Sie waren auf ihrer Fünfjahresmission irgendwo an den Rand des Beta-Quadranten gelangt und dort auf ein unbekanntes Feld gestoßen, das sie nicht genauer definieren konnten, und das dort auch noch nicht lange sein konnte. Zumindest war es zuvor nie verzeichnet worden. Also hatten sie Halt gemacht, um es zu untersuchen. Vor allem Spock schien an dieser Anomalie interessiert.
Eben hatte es plötzlich eine Explosion an der Außenhülle der Enterprise gegeben, die sie unangekündigt überrascht hatte. Sie stellten fest, dass es eine wild umher fliegende Mine gewesen war, die aus einem längst vergangenem Krieg stammte. Und dass es noch weitere gab, die mit hoher Geschwindigkeit die gleiche Bahn bestritten. Sie waren bereits sehr nahe gewesen und das Ausweichen dementsprechend knapp.

Sulu schaffte es. Er hatte das Schiff mittlerweile sehr gut unter Kontrolle, wie sein Captain bereits mehrmals erleichtert feststellen konnte. Doch wie angekündigt kamen sie partiell in den unbekannten Sturm. Ein Ruck ging durch das Schiff und obwohl die Schilde stabil blieben, flackerte das Licht auf der Brücke unheilvoll. Irgendwo hörte man es Krachen.

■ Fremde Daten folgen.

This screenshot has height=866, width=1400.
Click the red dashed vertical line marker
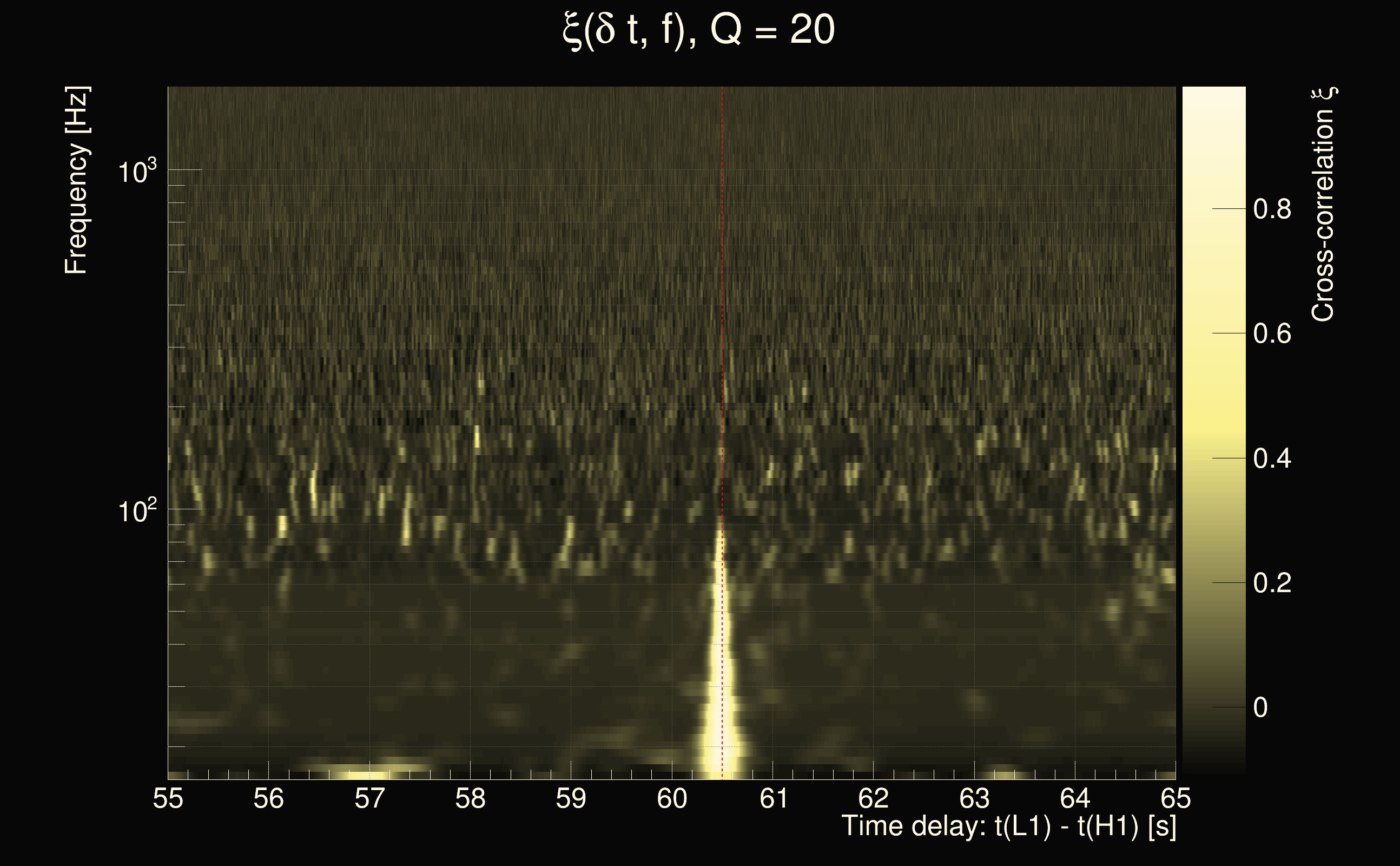[722, 286]
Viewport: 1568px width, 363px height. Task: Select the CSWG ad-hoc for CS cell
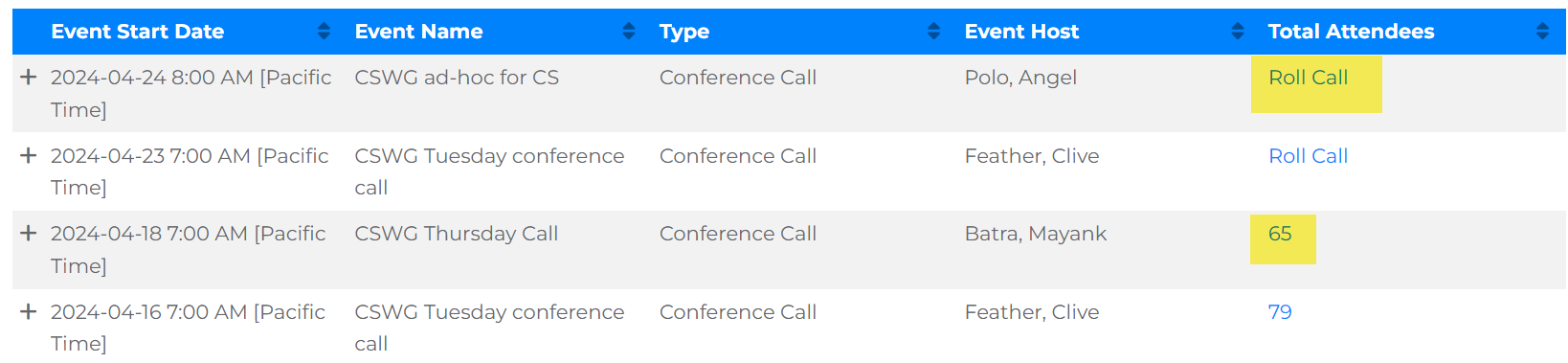pos(457,78)
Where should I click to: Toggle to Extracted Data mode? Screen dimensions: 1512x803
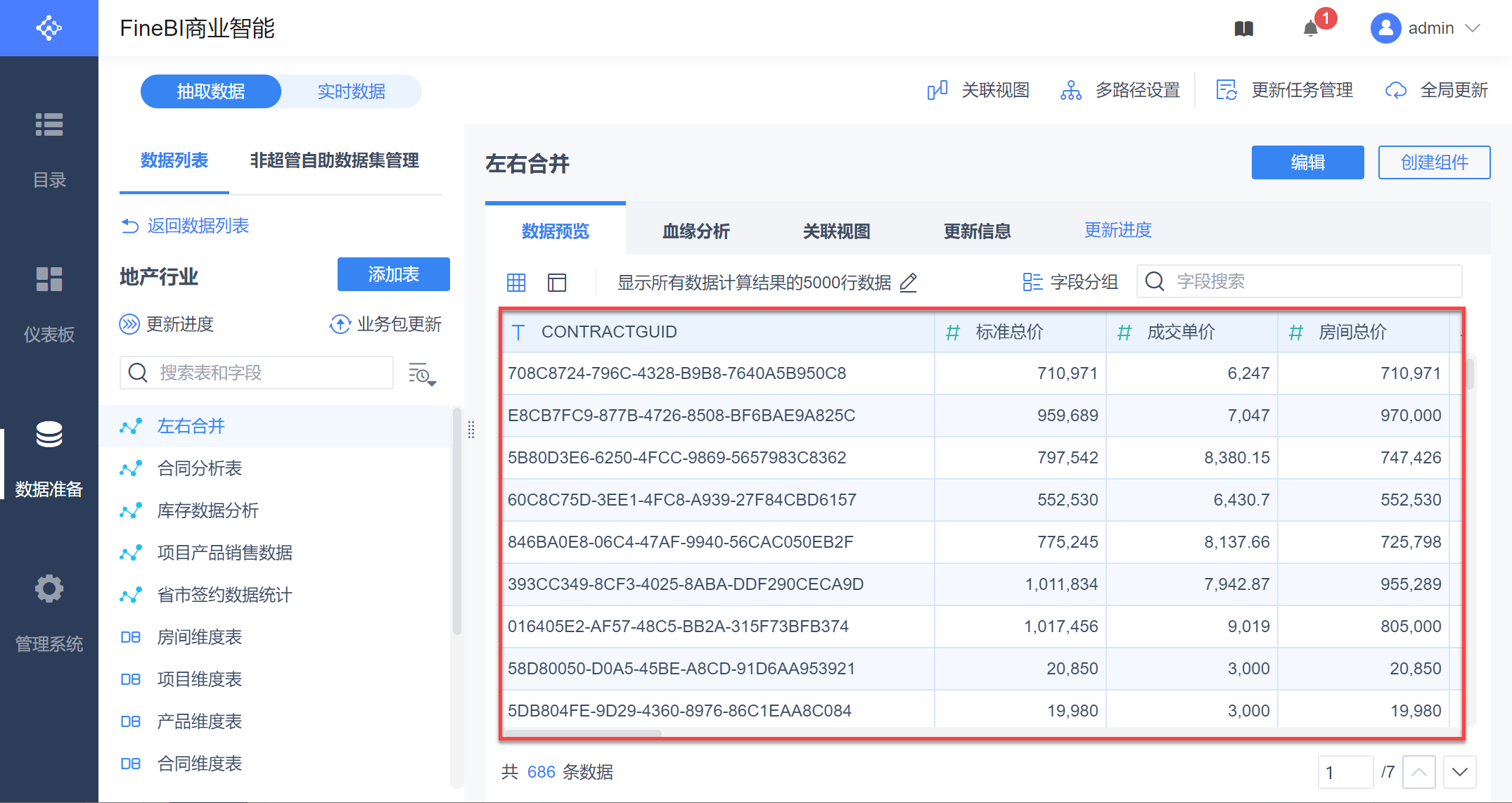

Aber Jim ließ sich davon nicht beirren. „Mienen auf den Schirm und mit gezielten Schüssen kontrolliert sprengen.“
„Aye, Captain.“
Während sie die Explosionen aus sicherer Entfernung beobachteten, meldete sich Scotty über Intercom.
„Maschinenraum an Brücke. Captain, wir haben beträchtliche Schäden an der Außenhülle. Das kann ein paar Stunden dauern, in denen wir festsitzen.“
„Erklären, Scotty. Geht das nicht ein wenig schneller?“, fragte Kirk.
„Das ist nicht so einfach. Wir müssen das von außen verschweißen und einige der Männer wurden eben bei der Erschütterung verletzt. Hier herrscht also Fachkraftmangel“, kam es von dem Schotten.
Da drehte sich Chekov in seinem Stuhl zu Kirk um.
„Ich kann das. Das hab ich schon mal gemacht“, verkündete er.
Jim sah ihn an. „Sehr gut. Mr. Scott, Chekov wird Ihnen unter die Arme greifen.“
„Aye. Maschinenraum Ende.“
Der Russe stand auf und räumte seinen Platz.
„Wo hast du das denn gelernt?“, fragte Sulu ihn, als er an ihm vorbei ging.
„Die Methode wurde in Russland entwickelt“, erwiderte dieser stolz.
Niemand sagte etwas daraufhin. Man hatte den blonden Lockenkopf schon oft genug darüber philosophieren hören, was alles aus seinem Heimatland kommen soll. Ob man dem allem Glauben schenken durfte oder nicht, das war eine andere Sache.
Pavel bekam davon nicht viel mit. Er machte sich motiviert auf den Weg in den Turbolift.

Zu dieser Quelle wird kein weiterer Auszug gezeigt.